Television’s equivalent of the Oscars shocks with eight Emmys for Amazon’s ‘The Marvelous Mrs. Maisel’
HBO’s record-breaking fantasy epic Game of Thrones stormed back onto the Emmys stage on Monday, winning the coveted best drama series prize on a night full of surprises, including an on-air marriage proposal that stunned the audience.
The other big story of the gala, television’s answer to the Oscars, was the huge success of eight Emmys overall for best comedy series The Marvelous Mrs. Maisel, Amazon’s story of a 1950s housewife-turned-stand up comic.
The Handmaid’s Tale—last year’s best drama and an early favorite for more hardware—went home empty-handed from the event at the Microsoft Theater, having won three minor awards handed out a week ago.
The ceremony hosted by Saturday Night Live regulars Colin Jost and Michael Che took on a decidedly political hue, with a barrage of edgy jokes on hot-button issues such as diversity in Hollywood, #MeToo and President Donald Trump.
The gala also saw a handful of sentimental favorites take home their first Emmys.

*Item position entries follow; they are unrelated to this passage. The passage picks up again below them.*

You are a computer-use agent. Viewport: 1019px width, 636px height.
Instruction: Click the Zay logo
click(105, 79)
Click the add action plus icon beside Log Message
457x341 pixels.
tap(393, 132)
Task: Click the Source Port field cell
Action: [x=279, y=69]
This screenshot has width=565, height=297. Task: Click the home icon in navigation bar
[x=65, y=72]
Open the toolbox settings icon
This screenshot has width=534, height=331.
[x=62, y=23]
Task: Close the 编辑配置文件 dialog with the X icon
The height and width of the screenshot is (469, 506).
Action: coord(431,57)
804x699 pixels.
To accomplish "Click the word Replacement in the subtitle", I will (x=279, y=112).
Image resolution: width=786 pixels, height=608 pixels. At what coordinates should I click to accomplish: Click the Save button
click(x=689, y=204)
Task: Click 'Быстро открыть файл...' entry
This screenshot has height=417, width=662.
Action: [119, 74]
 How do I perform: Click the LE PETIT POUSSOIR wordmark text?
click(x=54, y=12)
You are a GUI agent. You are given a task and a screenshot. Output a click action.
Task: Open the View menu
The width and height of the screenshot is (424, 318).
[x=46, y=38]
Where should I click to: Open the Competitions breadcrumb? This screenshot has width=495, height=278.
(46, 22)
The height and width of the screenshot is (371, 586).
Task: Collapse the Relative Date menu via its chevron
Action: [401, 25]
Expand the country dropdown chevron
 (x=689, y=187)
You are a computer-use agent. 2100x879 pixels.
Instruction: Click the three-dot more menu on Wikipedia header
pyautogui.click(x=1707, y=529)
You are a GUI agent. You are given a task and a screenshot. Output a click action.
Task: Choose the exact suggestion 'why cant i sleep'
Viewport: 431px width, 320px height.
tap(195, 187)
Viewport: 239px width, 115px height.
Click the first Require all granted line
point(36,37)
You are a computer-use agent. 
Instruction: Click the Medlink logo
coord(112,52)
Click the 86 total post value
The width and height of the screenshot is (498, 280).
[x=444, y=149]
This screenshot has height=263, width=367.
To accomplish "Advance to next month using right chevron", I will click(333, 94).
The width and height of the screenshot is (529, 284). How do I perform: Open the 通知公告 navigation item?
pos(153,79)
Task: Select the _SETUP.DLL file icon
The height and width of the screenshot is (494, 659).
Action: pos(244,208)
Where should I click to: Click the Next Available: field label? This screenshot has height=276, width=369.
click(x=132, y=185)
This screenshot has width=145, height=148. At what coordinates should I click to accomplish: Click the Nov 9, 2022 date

Matthew Rhys won for best drama actor for spy thriller The Americans, Claire Foy was named best drama actress for her portrayal of Queen Elizabeth II in The Crown and Henry Winkler triumphed for supporting comedy acting on Barry.
But the coveted drama prize went to Game of Thrones, which was ineligible for last year’s Emmys. Peter Dinklage took home the best supporting actor prize for his portrayal of Tyrion Lannister.
“Writing for these actors behind us is the honor of a lifetime,” said series co-creator David Benioff. “But we didn’t invent these characters. That was George R.R. Martin. The show could not be without the mad genius of George.”
It won nine Emmys this year, meaning the blood-spattered tale of the battle for the Iron Throne—which returns in 2019 for an abbreviated eighth and final season—now has 47 awards overall. That breaks the program’s own record as the most decorated fictional show since the Television Academy first handed out prizes in 1949.
In the comedy categories, Mrs. Maisel bested all comers in its first year of eligibility, sweeping the female acting prizes (star Rachel Brosnahan and co-star Alex Borstein) and best series honors. Earlier this year, the series won two Golden Globes.
“One of the things I love the most about this show, while I have you captive for another two seconds—it’s about a woman who is finding her voice anew,” Brosnahan said. “It’s something that’s happening all over the country right now. One of the most important ways that we can find and use our voices is to vote. So if you haven’t already registered, do it on your cell phone right now.”
HBO dark comedy Barry notched two acting wins—for Winkler and series star Bill Hader.
The show opened with a daring song-and-dance number poking fun at myriad controversies including diversity in Hollywood. “We solved it!” crooned Saturday Night Live nominees Kate McKinnon and Kenan Thompson, with backup from pop stars John Legend and Ricky Martin—and even RuPaul.
They then yielded the stage to Jost and Che—who let the zingers fly.
“This year, the audience is allowed to drink in their seats. Hope you’re excited about that—because the one thing Hollywood needs right now is a bunch of people losing their inhibitions at a work function,” Jost said, a reference to #MeToo.
Looking to boost audience ratings, Emmys organizers said they were hoping to shake up the broadcast—and indeed they did, intentionally and unintentionally.
A surprise marriage proposal from Emmy-winning director Glenn Weiss won over the audience—and the internet. As Weiss accepted his award for directing the Oscars, he asked Jan Svendsen, who was sitting in the audience, to marry him.
“You wonder why I don’t like to call you my girlfriend? Because I want to call you my wife,” he added to cheers, applause and a few teary-eyed actors in the audience. Svendsen then joined Weiss on stage as the director got on one knee and formally proposed.
The moment was especially poignant as Weiss revealed his mother had recently passed away—and offered Svendsen the ring his father had given his mom.
Other big winners included FX’s The Assassination of Gianni Versace, which won Emmys for best limited series and best lead actor in a limited series for Darren Criss, who took a dark turn as the designer’s killer Andrew Cunanan.
Thandie Newton won the best supporting actress in a drama statuette for her work on HBO’s futuristic western Westworld. “I don’t even believe in God but I’m going to thank her tonight,” Newton quipped.
Saturday Night Live won the award for best variety sketch series.
In the emerging battle of traditional networks vs. new platforms, streaming giant Netflix and HBO ended in a dead heat at the top—at 23 Emmys each.